The start of our time in Addis was set up well for us by people who have been here before. We got here a couple days before we would start working with the kids and had a chance to get our feet under us and start to adjust to the Ethiopian culture. We could get a couple of nights sleep, adjust to jet lag, go to a local church on Sunday, and visit Korah (where several of the kids lived before coming to Bring Love In).
For me I’d say the first couple of days I oscillated between feeling like everything around me seemed surreal and then feeling very weak and inadequate (not feelings I enjoy very much). As I visited with our driver (who speaks excellent English) I realized how poor I am at understanding Ethiopian accents and how much I struggle to remove slang and words that make it hard for him and I to communicate. It took 5 minutes to understand each other in way that would take 30 seconds back home. I kept thinking how am I going to be able to understand the kids whose English is not nearly as strong as his. I feel weak and inadequate.
Later that day we went to Korah. A large community that literally lives in and around a huge dump. The sights, smells, feelings of hopelessness are beyond words. Experiencing it first hand was not what I expected. Everything felt almost not real – like I was watching it on TV but my brain knew it wasn’t as I smelt the smells and felt my stomach turn. It wasn’t until later that night, processing with the team, that my feelings started catching up to the experience and once again I felt so weak and inadequate.

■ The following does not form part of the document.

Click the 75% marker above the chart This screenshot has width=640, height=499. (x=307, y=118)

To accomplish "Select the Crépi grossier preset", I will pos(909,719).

If I’m honest I don’t feel this very often back home. There are so many ways to pivot and strategize and get back to a spot of at least perceived adequacy. But here that’s just not possible. We’ve gotten to meet with the kids the last couple days. There is so much hope, joy, and love in them that it is infectious and I am so thankful. The recognition of my weakness and inadequacy is still very much there but it’s mixed with all these little moments of: “Wow look at what God is doing there!”
One of the first boys I got to chat with explained to me that he wants to be a psychologist when he goes to university. As he unpacked why he calmly explained that he didn’t speak for 2 years when he first came to Bring Love In. He said he had all sorts of thoughts going on in his head but he didn’t want to tell anyone. Councilors and psychologists helped him learn he could start to speak again (even with just a couple words at a time). From there he continued to grow. He explained that there are so many kids like him around who people write off as either not mentally there or bad because they act out. I sat beside him slowly learning more and asking questions. Still feeling weak and inadequate but also in awe.